Cyntoia’s case represents an extreme example of what my co-authors and I called the “sexual abuse to prison pipeline” in a report published in 2015. The report documents the pathway girls often take from being a victim of sexual abuse or sex trafficking to later being involved in the juvenile justice system, where as many as 80 percent of girls are victims of sexual abuse. Girls are usually criminalized for minor misconduct related to their abuse and, frequently, for the steps they took to protect themselves from abuse and violence, including fighting back when they are attacked, running away, and struggling to survive on the streets.
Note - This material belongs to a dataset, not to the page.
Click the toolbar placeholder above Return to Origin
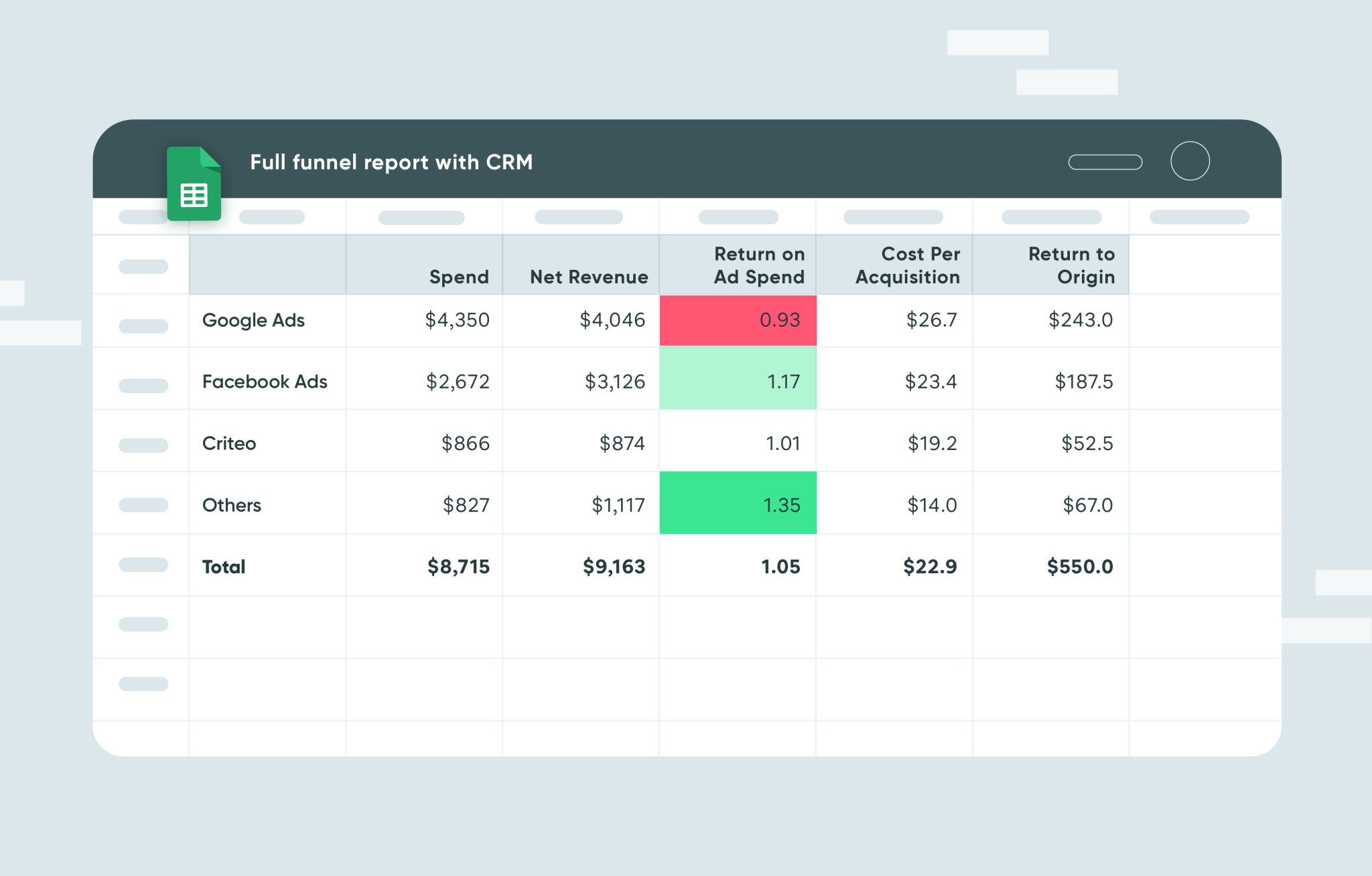 click(1050, 216)
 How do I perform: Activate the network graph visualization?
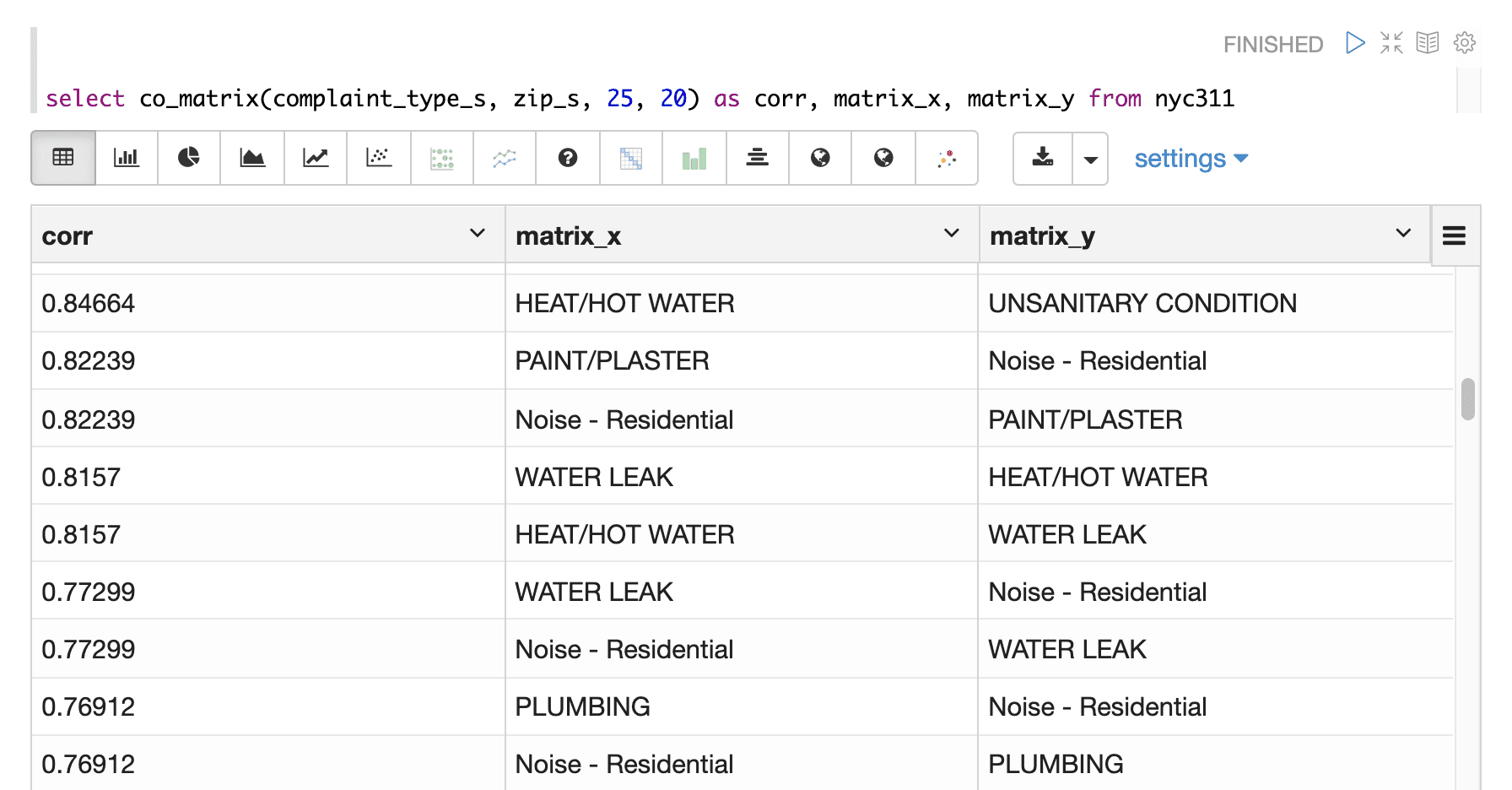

Landing in the juvenile justice system because of efforts taken to resist sexual abuse and other forms of violence is a harm that disproportionately impacts girls of color, particularly black, Native American, and Latinx girls who are overrepresented in the juvenile justice system.
Bias against black girls today influences the treatment of girls like Cyntoia in schools, child welfare systems, emergency rooms, and police stations, informing whether girls like Cyntoia are able to access help when they are harmed. In a recent study, Girlhood Interrupted: The Erasure of Black Girls’ Childhood, published by the Georgetown Law Center on Poverty and Inequality, researchers found that adults viewed black girls as young as five years old as in need of less nurturing, in need of less protection, as being more independent, and more knowledgeable about adult topics, including sex, than white girls. Research concluded that common stereotypes undergird bias against black girls. These stereotypes—notably the stereotype of the jezebel—are rooted in slave era portrayals of Black women that justified systemic rape by slave owners through hypersexualization and dehumanization, painting black women and girls as so morally lascivious that they were unable to be raped.
Despite the circumstances in which the killing occurred, Cyntoia was not shown any leniency in the court proceedings that followed: she was tried in the adult court system in Tennessee, convicted of 1st degree murder, and given a life sentence without eligibility for parole until she had served 51 years in prison. In the years following Cyntoia’s sentencing, advocates and lawyers rallied around her. The case eventually grabbed the attention of celebrities like Rihanna and Kim Kardashian, who both called for Cyntoia to be released. It was in the midst of sustained organizing from advocates in Tennessee and attention from national press that Cyntoia was granted clemency, which has been framed in the press as a significant victory in contemporary context both for humane sentencing of juveniles and a promise of turning tides in the justice system for victims of sex trafficking.
Needless to say, it has been a long road to justice for Cyntoia, who will have served 15 years—nearly half of her life—in prison when she is released later this year. But the demand for justice that led to her release has gone on much longer. As we look towards the impact of Cyntoia’s release on the future, we would be remiss without stopping to note how Cyntoia’s life, and the lives of many girls like her, are informed by our past. We have come a long way from days when Celia was not recognized as a person under the law who had any right or standing to claim self-defense, but we have made decisively insufficient progress in recognizing the full humanity of black girls, realizing their right to safety, and affording black victims of sexual violence justice and the full protection of the law. Actor and Activist Alyssa Milano’s poignant op-ed discussing the importance of Cyntoia’s story in shaping the agenda of the #Metoo movement is a prescient analysis of the work left to be done.